__Source text__

◇ ◇ ◇

Gannet numbers have fallen as a result of avian flu (Photo: Gail Johnson/Shutterstock)
Gannet numbers have fallen as a result of avian flu (Photo: Gail Johnson/Shutterstock)

When I’ve had the flu before now, I have been really miserable.

The aches and pains, the high temperature, that dry cough and sore throat. Don’t even talk to me about the constant trips to the toilet. I felt sick. I was sick. I couldn’t sleep and I couldn’t eat – very unlike me. I know, you’ve felt like that too.

Now, imagine you had a really bad flu and you were stuck on a rock out in the Atlantic. No thermometers to check your temperature, no Lemsips, no bed and, oh goodness gracious me, no toilet. Some are facing that awful situation right now. Not people, mind you, but birds.

The famous gugas out on the lonesome uninhabited island of Sula Sgeir, about 40 miles north of Lewis, appear to have a bad case of bird flu. It’s like severe Covid but also different, one guide says. Helpful.

Awful photos have shown many of the 20,000 solan geese, to give the guga its proper Sunday name, are sick and dying out on that blasted outcrop. The outbreak means the annual guga hunt by fishermen from Ness in the north part of the island, which was scheduled for next month, has been cancelled. Lucky for the 2,000 gugas due to be slaughtered this year, if you can call that luck.

It’s also unlucky for the many locals and their families around the world who salivate each August waiting for the return of the trawler laden with yummy gugas.

Guga hunters in the Western Isles.

OK, yummy is the wrong word for yon slithery mass of grey, oily seabird. The guga is very much an acquired taste. Many other non-Niseachs think the taste akin to an old scouring cloth or a well-used mop. I am in that latter camp.

Believe me, I have tried many times to like it, but to love a dish that at the same time is making you heave is not easy, or pleasant. Even with ketchup, that gritty mop just wouldn’t go down.

So, if the colony on Sula Sgeir get through their own pandemic, they at least won’t have the ravenous Niseachs to contend with.

Axl isn’t feeling rosy

Spare a thought for a mum in Stornoway who has also had to contend with illness. Not her own illness, but someone else’s.

It was more than two years ago that Joanne Scaramuccia booked tickets for the Guns N’ Roses concert at Glasgow Green on July 5. Yeah, last night. But it didn’t happen because lead singer Axl Rose and the guys cancelled or postponed it because of what is being described as “a mystery illness”.

The band sought medical advice, said GNR. Isn’t it strange that for the last two and a half years, anyone who had a hint of a high temperature or ate coleslaw that tasted of iron filings immediately announced they had failed to open, cancelled, gone home or whatever due to Covid? Everyone understood that.

◇ ◇ ◇

Extracted records
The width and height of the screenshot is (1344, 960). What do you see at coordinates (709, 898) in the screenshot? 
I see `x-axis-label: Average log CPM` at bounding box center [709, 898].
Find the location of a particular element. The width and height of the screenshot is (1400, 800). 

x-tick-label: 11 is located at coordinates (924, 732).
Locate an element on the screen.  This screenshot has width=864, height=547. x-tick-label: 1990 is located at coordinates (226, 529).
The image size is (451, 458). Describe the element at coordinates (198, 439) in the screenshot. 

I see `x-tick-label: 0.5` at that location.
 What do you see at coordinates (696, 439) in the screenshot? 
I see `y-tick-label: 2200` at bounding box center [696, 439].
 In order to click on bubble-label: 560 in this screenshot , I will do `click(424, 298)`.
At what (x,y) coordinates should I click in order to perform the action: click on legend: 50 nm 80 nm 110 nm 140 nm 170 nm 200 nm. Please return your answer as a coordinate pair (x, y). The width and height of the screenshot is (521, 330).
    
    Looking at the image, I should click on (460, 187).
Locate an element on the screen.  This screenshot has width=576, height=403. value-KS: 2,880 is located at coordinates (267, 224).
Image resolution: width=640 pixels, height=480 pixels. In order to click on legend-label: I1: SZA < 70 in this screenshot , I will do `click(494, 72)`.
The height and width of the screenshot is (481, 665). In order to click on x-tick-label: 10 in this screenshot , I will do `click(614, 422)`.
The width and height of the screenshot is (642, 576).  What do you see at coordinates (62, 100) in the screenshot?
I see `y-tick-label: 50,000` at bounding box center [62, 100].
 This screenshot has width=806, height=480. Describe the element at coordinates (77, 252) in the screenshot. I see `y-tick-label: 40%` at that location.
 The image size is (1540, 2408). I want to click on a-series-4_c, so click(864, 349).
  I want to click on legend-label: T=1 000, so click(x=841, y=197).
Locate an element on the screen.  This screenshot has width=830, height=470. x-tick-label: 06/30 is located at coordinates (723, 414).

◇ ◇ ◇

__Your assignment__
According to the source text, where is the island of Sula Sgeir located?

__Result for this exercise__
About 40 miles north of Lewis.